Within the positioning unit 34 is included an arrangement of
logical gating functions to determine a permissive operational
status based on logical variables 33 indicating the status of the
turbine controller 20. Digital inputs to an AND gate function 268
include the following:
(a) load feedback in service (269);
(b) MW controller in service (270);
(e) pressure not ramping (271); and
(d) turbine control in auto mode (272). The output of gate 268 may
be used as one input of an AND gate function 274 and in the
inverted state used as one input of an OR gate function 276. The
other input 278 to the AND gate function 274 may be applied from a
pushbutton (operator set) generally located on an operator's
control panel (not shown). Similarly, the other input 280 may be
provided from another pushbutton (operator reset) which may also be
located on an operator's control panel. The outputs of gates 274
and 276 provides the set and reset inputs of a conventional
flip-flop 282, the output of which is connected to one input of an
AND gate function 284. The other input 286 to the AND gate 284 may
come from a plant load demand generator and is indicative of the
status of load change in progress. The output signal 288 provides
an in service permissive signal to another input of both AND gates
262 and 266.
During most of the steam flow range, the outputs of the AND gate
functions 262 and 266 control the incrementing and decrementing of
the boiler throttle pressure set point through OR gates 290 and 292
and over signal line outputs 294 and 296, respectively. The signals
294 and 296 are input to a pressure set point adjuster 298 which in
the preferred embodiment may be an integrating type function with a
selectable rate. A pressure set point adjustment signal 300 from
the adjuster 298 is supplied to a window comparator function 302
and compared with predetermined maximum and minimum pressure set
point values, P.sub.MAX and P.sub.MIN, respectively. Signals 304
and 306 are indicative of maximum and minimum limiting conditions
and are provided to the adjuster 298 to prohibit further adjustment
of the boiler throttle pressure set point. The maximum P.sub.MAX
and minimum P.sub.MIN set point values are additionally provided to
one input of the difference functions 308 and 309, respectively.

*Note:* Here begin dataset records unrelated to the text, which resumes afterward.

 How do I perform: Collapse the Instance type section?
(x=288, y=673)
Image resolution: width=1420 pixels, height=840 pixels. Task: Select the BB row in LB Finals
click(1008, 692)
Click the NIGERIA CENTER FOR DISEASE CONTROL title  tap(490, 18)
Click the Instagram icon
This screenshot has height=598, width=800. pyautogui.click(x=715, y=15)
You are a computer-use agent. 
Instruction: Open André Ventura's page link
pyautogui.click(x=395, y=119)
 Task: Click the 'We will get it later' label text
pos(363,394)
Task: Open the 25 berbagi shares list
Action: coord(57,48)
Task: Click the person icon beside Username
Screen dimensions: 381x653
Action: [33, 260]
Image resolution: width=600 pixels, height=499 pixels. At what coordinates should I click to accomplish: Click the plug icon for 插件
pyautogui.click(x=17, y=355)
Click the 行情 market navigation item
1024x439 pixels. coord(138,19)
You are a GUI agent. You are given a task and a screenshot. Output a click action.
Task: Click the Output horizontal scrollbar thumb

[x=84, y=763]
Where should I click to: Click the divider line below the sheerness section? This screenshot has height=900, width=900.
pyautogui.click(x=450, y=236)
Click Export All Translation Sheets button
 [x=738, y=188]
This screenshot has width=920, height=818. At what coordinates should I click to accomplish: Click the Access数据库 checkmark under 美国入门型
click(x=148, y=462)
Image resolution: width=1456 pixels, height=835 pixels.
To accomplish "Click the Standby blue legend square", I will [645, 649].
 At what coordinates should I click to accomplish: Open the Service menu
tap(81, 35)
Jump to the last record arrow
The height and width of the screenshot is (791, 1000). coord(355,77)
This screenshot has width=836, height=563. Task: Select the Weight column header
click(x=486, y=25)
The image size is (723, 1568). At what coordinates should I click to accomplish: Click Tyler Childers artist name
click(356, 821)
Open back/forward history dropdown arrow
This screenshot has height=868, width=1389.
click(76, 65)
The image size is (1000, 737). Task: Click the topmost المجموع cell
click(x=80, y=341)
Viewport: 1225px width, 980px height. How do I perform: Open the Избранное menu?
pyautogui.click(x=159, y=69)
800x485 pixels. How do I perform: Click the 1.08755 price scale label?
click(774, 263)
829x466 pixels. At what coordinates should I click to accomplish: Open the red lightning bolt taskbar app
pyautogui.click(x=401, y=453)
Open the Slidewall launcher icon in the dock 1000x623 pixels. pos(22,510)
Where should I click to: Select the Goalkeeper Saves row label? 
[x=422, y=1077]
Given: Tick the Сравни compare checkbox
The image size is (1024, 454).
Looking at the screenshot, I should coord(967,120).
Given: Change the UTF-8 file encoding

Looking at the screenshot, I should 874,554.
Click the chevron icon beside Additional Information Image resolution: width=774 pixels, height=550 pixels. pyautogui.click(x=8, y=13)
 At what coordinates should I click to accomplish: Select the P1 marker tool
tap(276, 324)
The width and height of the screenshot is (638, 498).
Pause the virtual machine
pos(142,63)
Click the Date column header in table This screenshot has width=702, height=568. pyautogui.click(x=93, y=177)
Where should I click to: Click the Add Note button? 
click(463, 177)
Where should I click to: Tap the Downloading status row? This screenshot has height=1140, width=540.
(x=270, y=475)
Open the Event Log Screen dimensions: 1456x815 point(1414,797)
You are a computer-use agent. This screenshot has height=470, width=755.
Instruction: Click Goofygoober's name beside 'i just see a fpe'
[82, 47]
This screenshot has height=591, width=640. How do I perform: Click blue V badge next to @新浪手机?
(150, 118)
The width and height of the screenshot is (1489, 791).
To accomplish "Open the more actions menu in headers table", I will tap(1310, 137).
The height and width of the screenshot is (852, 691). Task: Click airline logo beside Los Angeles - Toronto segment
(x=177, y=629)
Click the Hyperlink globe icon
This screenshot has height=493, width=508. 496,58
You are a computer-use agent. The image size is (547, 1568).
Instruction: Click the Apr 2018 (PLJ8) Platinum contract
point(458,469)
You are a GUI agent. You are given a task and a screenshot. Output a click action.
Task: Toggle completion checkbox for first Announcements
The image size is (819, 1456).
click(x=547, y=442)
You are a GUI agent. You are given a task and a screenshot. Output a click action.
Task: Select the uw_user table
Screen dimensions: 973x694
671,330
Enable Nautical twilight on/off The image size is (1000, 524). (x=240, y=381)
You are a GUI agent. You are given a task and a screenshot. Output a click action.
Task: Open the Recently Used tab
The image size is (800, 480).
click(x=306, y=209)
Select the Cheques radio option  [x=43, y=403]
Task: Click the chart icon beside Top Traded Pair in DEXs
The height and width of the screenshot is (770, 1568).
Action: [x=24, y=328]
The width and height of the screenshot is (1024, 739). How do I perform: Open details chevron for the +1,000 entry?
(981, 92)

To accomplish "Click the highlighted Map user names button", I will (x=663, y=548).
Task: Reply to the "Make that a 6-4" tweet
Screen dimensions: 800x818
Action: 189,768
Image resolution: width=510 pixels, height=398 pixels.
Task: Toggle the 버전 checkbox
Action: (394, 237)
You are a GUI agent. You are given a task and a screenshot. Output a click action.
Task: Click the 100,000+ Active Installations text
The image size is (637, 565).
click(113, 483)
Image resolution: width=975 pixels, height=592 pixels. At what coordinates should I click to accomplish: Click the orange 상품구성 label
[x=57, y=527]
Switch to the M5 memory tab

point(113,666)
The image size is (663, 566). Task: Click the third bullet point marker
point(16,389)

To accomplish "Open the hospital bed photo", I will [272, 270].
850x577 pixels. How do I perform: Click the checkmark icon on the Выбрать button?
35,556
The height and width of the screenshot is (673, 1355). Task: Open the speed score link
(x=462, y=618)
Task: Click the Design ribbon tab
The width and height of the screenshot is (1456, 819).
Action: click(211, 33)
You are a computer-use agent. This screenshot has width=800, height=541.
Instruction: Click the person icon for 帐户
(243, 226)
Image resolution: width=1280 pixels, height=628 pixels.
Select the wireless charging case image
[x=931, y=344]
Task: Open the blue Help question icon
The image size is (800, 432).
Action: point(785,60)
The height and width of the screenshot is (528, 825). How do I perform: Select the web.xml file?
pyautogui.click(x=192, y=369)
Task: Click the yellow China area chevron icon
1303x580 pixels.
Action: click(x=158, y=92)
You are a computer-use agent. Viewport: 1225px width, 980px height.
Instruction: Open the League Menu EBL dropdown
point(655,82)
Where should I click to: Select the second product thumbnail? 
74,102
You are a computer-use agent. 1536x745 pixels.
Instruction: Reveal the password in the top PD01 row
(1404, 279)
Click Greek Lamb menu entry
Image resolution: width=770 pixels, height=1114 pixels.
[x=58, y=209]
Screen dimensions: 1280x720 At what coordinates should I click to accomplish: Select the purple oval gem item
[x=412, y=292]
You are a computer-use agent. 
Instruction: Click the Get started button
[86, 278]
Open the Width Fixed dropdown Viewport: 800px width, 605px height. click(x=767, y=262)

The other input to the difference functions 308 and 309 is the
generated pressure set point 300. The output signals 310 and 312 of
the difference functions 308 and 309 correspond to the amount of
pressure set point signal remaining before the maximum or minimum
limiting conditions are reached. These signals 310 and 312 are
coupled to the other input to the difference functions 248 and 254,
respectively. A window comparator 314 with adjustable deadband
ranges receives the outputs from the difference functions 248 and
254 and decides if a pressure set point increment or decrement is
required by either setting a signal to one input of gate 262 true
or setting a signal to one input of gate 266 true,
respectively.
In this alternative embodiment, a predetermined plant normal boiler
throttle set point value is provided to one input of a summator 316
from a signal line designated by 35. The pressure set point
adjustment value 300 derived from the adjuster 298 is added to the
plant normal pressure set point 35 in the summer 316 to generate a
composite boiler throttle pressure set point 36 which is supplied
to the conventional boiler control system 30 as shown in FIG. 1. In
addition, the set point adjustment value 300 is operated on by a
function at 318 which may be comprised of at least one gain and may
include phase compensation as related to the plant dynamics. The
functional circuit 318 yields a signal 320 which is used to
preferably multiply (324) the compensated plant load demand signal
322 to yield a turbine steam flow demand signal 202 which is
corrected for the deviation 300 in pressure at point 36 from the
predetermined plant normal pressure set point 35.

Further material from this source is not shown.